Par Julia le mardi 14 mai 2019

Comme de plus en plus d’actifs, vous envisagez de travailler à votre compte. Digidom, spécialiste de la création d’entreprise, vous rappelle comment devenir freelance et partage avec vous les petites astuces à connaître ! 

Quels avantages à devenir freelance ?

En plein essor depuis une dizaine d’années, le statut freelance présente de nombreux avantages reconnus unanimement par l’ensemble des travailleurs indépendants. Devenir freelance vous offre en effet la possibilité de :

  • cumuler plus facilement plusieurs activités professionnelles ou métiers vous permettant d’exploiter vos différentes compétences ou aptitudes
  • travailler dans des lieux différents si votre activité le permet : à domicile, en espace de coworking, chez le client…
  • gérer votre rythme de travail selon votre envie
  • trouver un meilleur équilibre entre votre vie privée et votre vie professionnelle
  • être totalement autonome dans l’exercice de votre activité.

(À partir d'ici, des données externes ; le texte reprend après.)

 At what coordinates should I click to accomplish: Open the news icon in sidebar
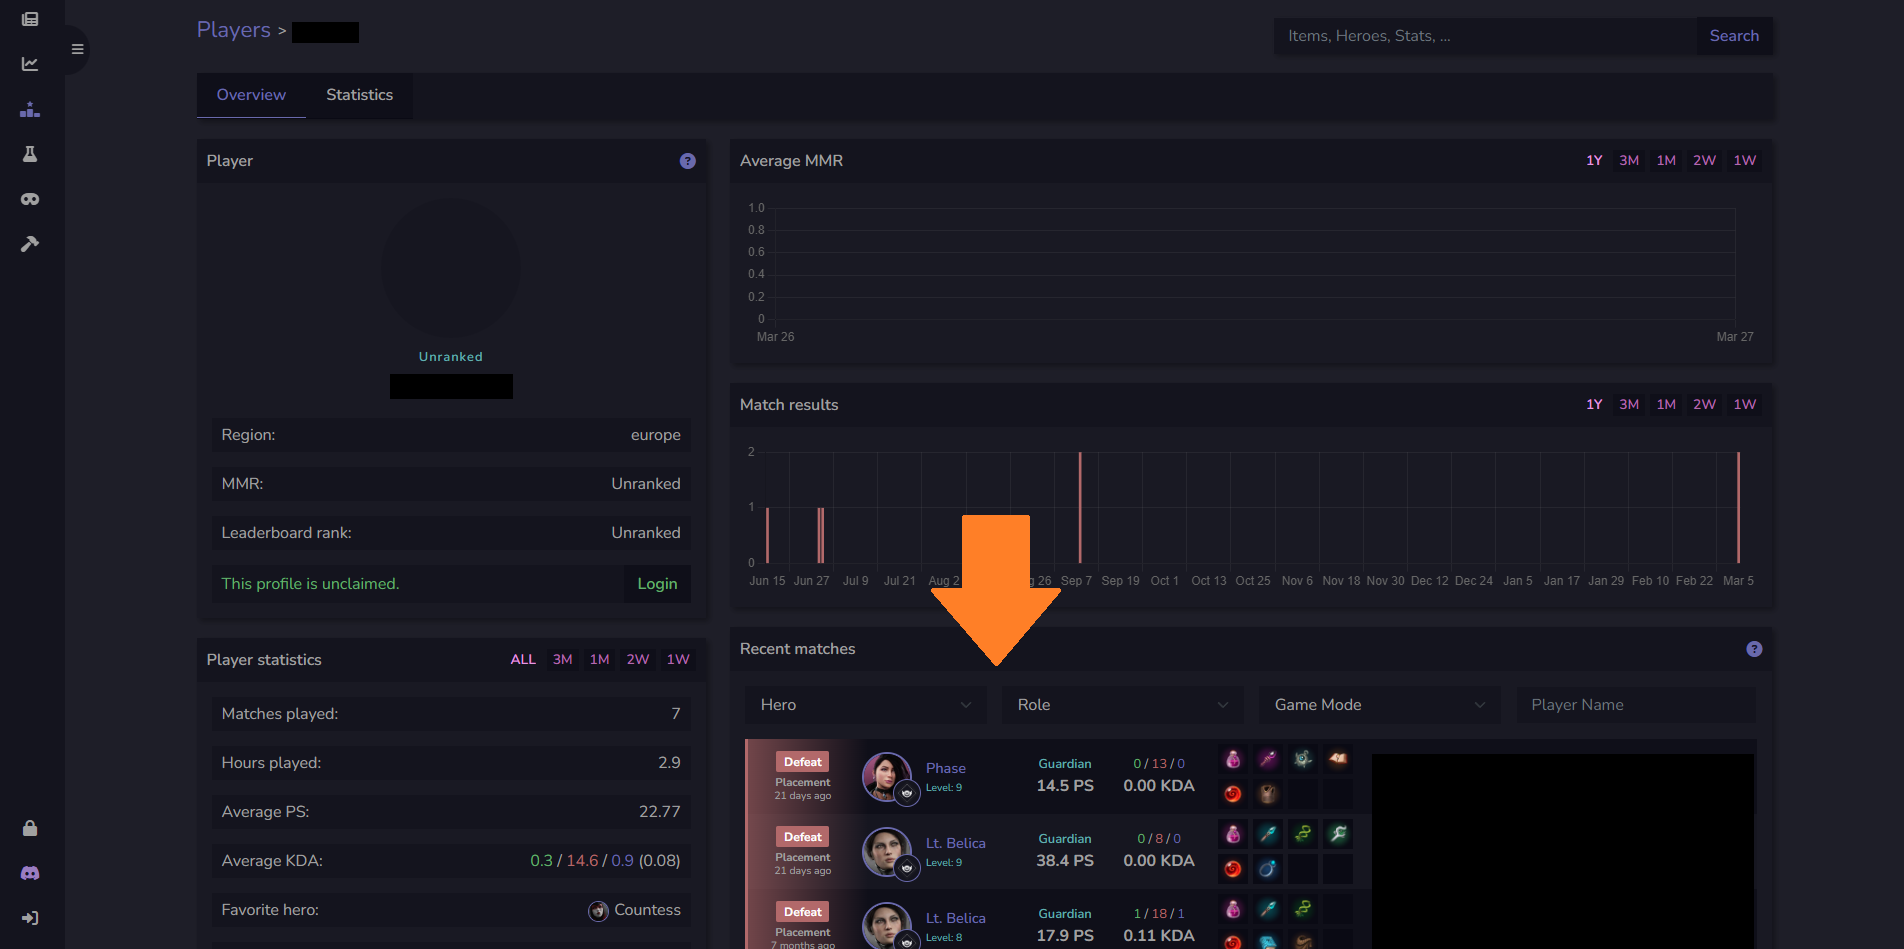click(30, 19)
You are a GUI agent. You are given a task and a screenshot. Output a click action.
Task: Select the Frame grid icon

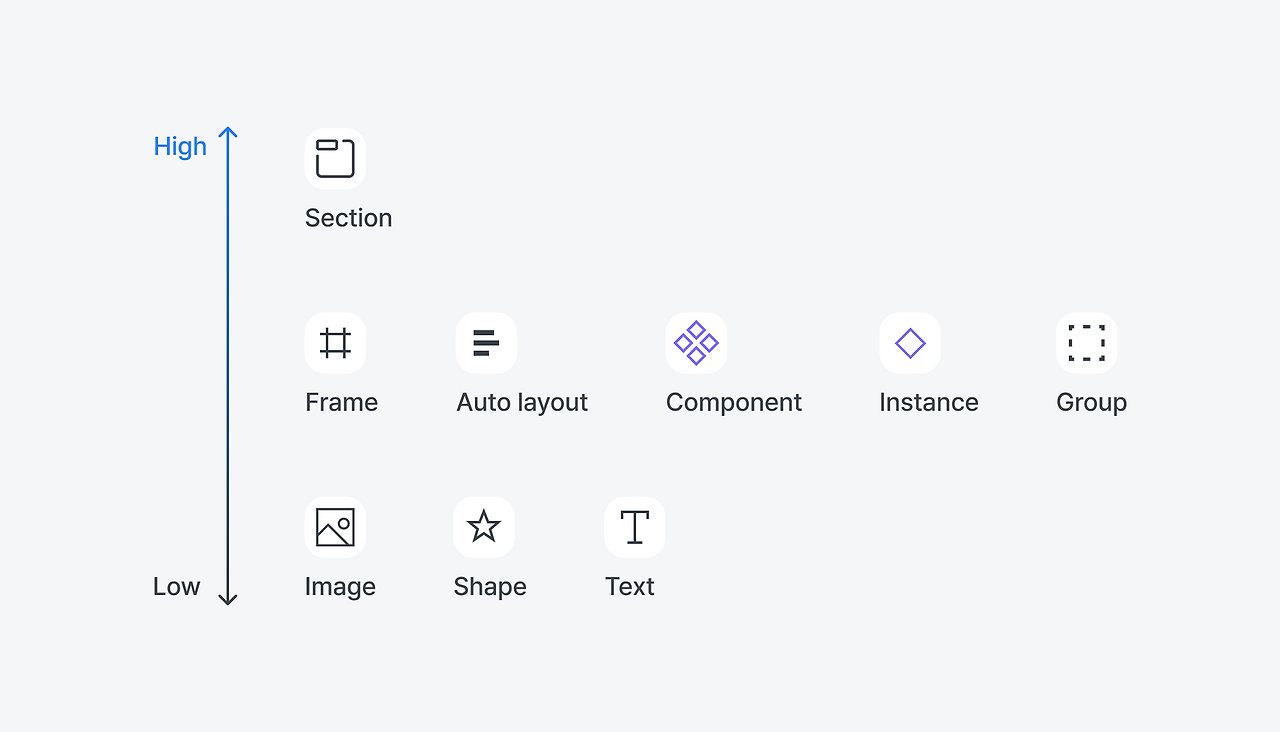(x=335, y=343)
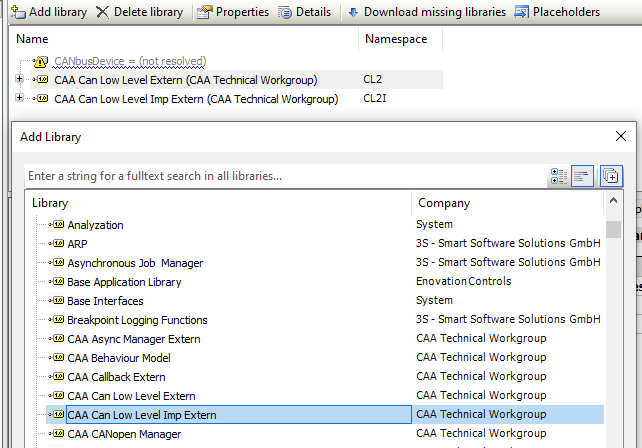
Task: Click the Namespace column header
Action: point(396,39)
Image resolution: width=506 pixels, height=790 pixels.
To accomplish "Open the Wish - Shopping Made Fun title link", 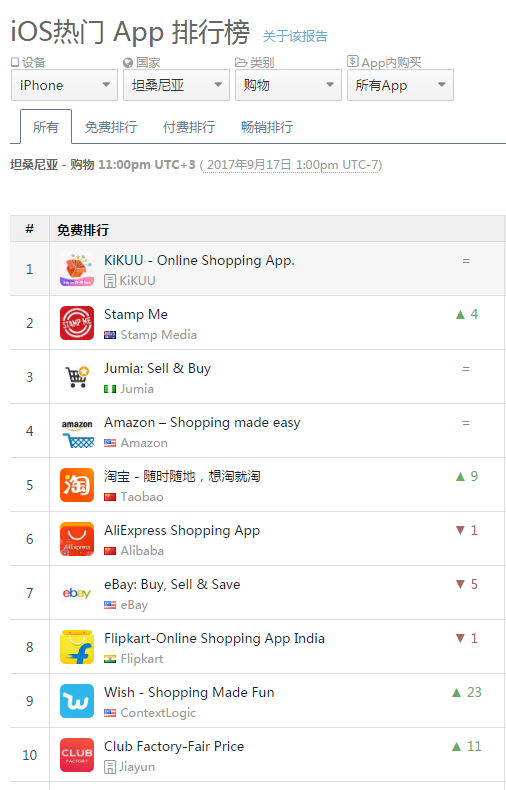I will pyautogui.click(x=189, y=692).
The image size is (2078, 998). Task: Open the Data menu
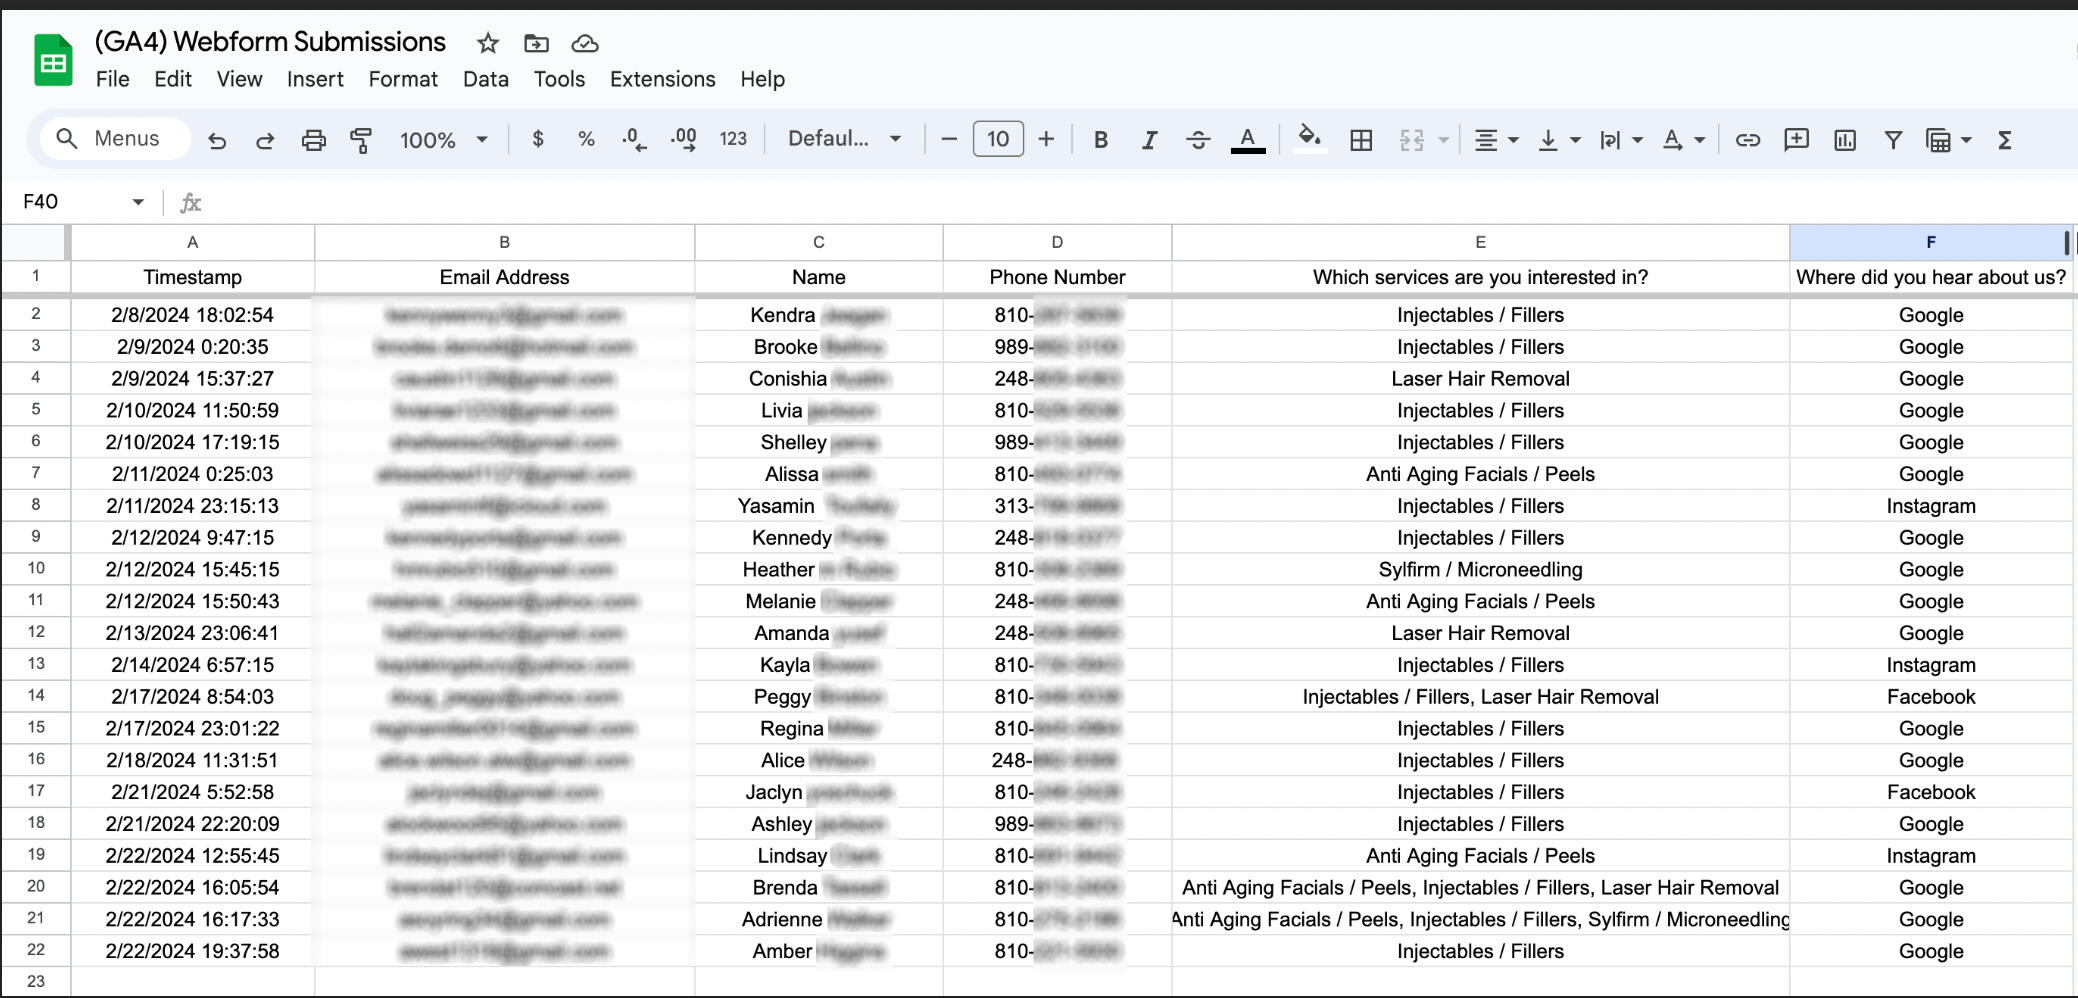(485, 79)
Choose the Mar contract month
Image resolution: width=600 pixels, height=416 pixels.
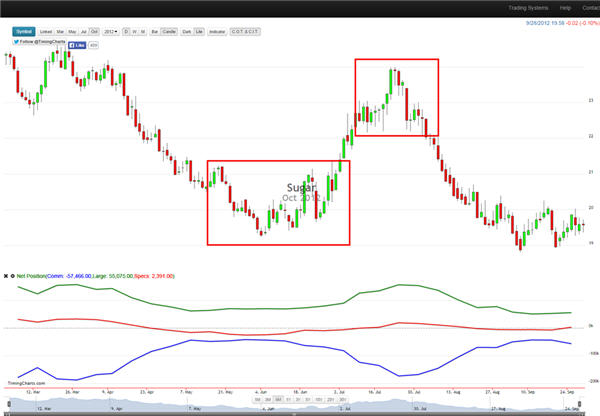(x=60, y=32)
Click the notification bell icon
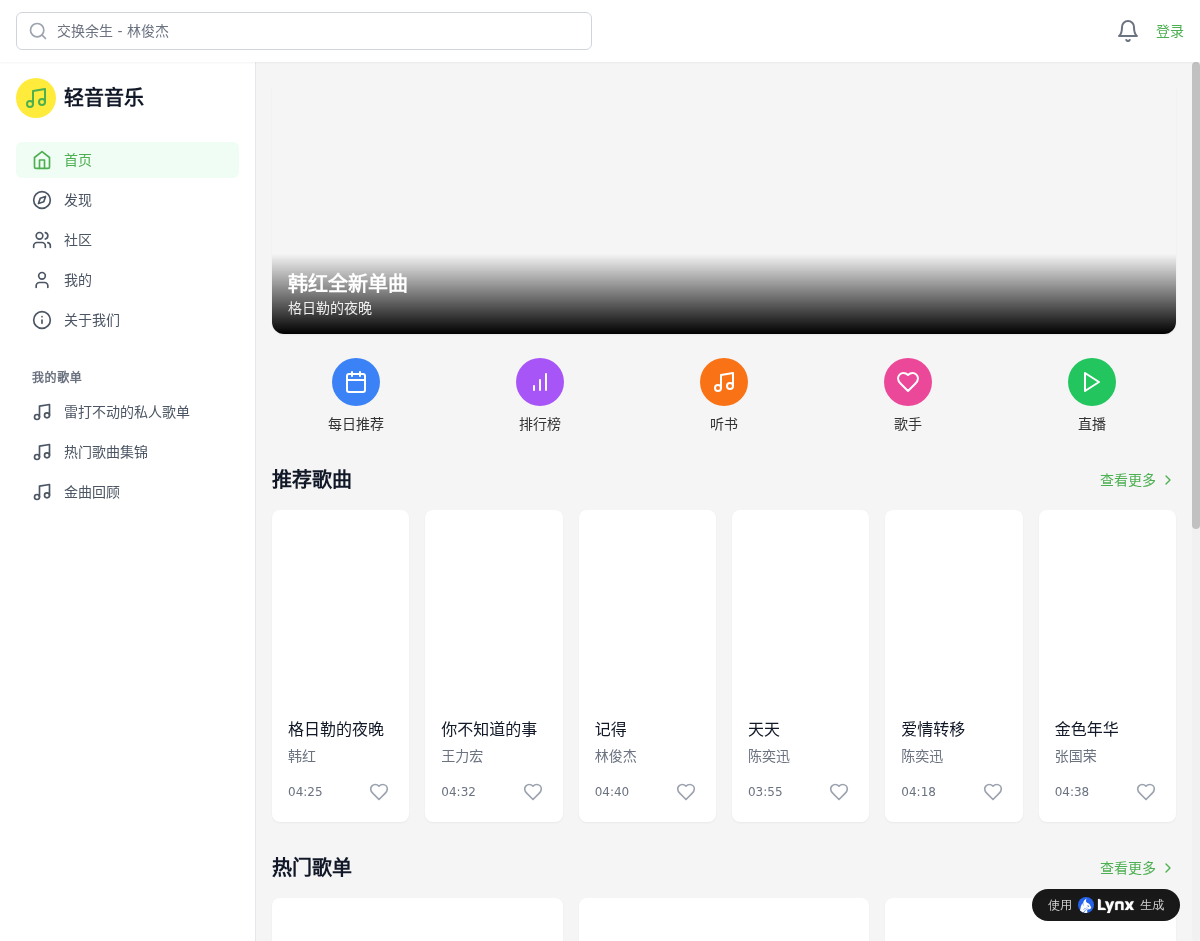The height and width of the screenshot is (941, 1200). click(x=1127, y=31)
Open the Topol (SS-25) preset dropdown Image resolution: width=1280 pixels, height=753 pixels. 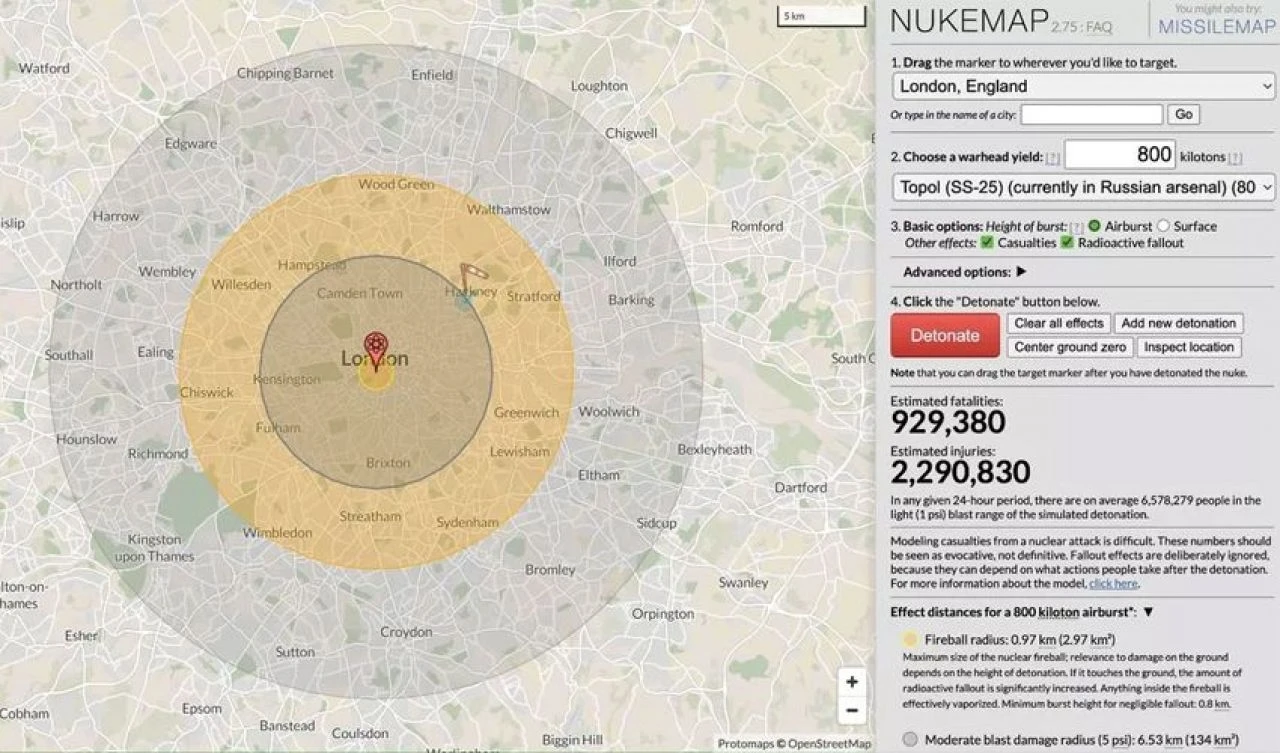click(x=1082, y=187)
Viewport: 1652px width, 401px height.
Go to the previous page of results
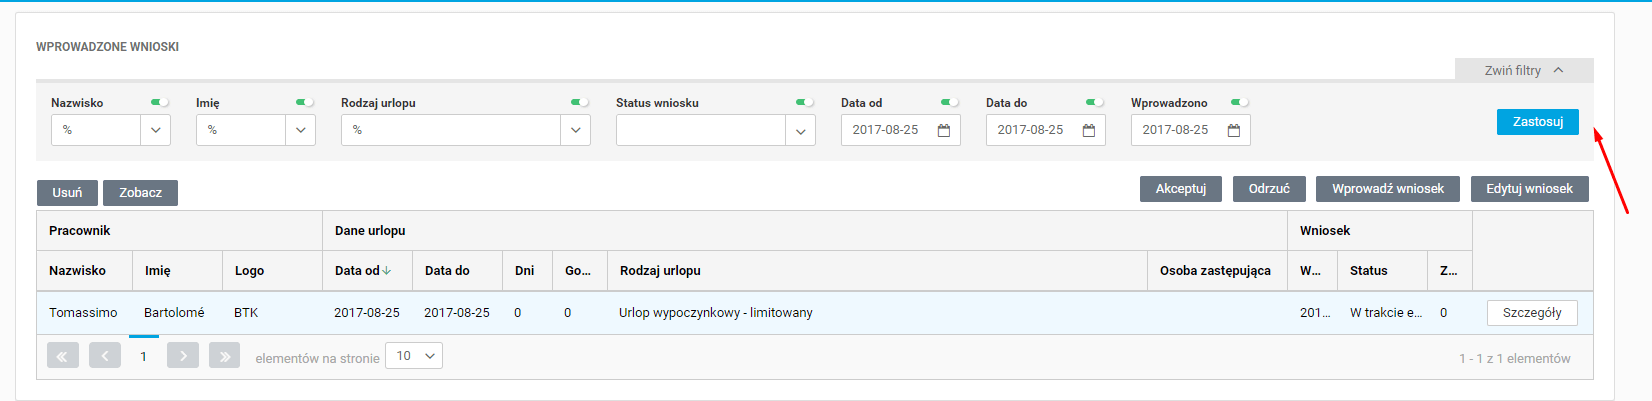tap(104, 356)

Devenir freelance : les étapes à suivre

Pour devenir freelance, il y a plusieurs étapes assez logiques à suivre :

  1. Trouver une activité que l’on souhaite exercer indépendamment et par prestations ;
  2. Choisir le statut d’entreprise qui correspond le mieux à nos besoins de freelance ;
  3. Domicilier son entreprise à une autre adresse que chez soi pour bien différencier vie pro et vie privée ;
  4. Déclarer son activité de freelance en fonction du statut choisi ;
  5. Penser à s’équiper des bons outils pour la facturation, etc ;
  6. Communiquer ses prestations de freelance sur les réseaux professionnels et les plateformes spécialisées.

Quel statut juridique choisir pour devenir freelance ?

Comme vous le savez, le statut freelance n’est pas un statut juridique. C’est simplement un statut d’indépendant. 
Pour exercer en solo, vous pouvez opter pour l’un des statuts juridiques suivants, qui présentent chacun leurs particularités, votre choix devant être adapté à votre projet entrepreneurial :

  • l’entreprise individuelle, dans laquelle vos patrimoine personnel et professionnel sont confondus, vous avez le statut de travailleur non-salarié, l’entreprise est soumise à l’impôt sur le revenu
  • la micro-entreprise, entreprise individuelle avec un régime social, fiscal et administratif simplifié, qui apparaît particulièrement adaptée si votre activité génère un faible chiffre d’affaires, et occasionne peu de charges professionnelles
  • l’EURL ou la SASU, limitant, comme toute société, la responsabilité juridique de l’associé ou de l’actionnaire aux apports réalisés :
    1. en EURL (entreprise unipersonnelle à responsabilité limitée), vous avez le statut de travailleur non-salarié, la société est soumise à l’impôt sur le revenu
    2. en SASU (société anonyme simplifiée unipersonnelle), vous avez le statut d’assimilé-salarié, la société est soumise à l’impôt sur les sociétés.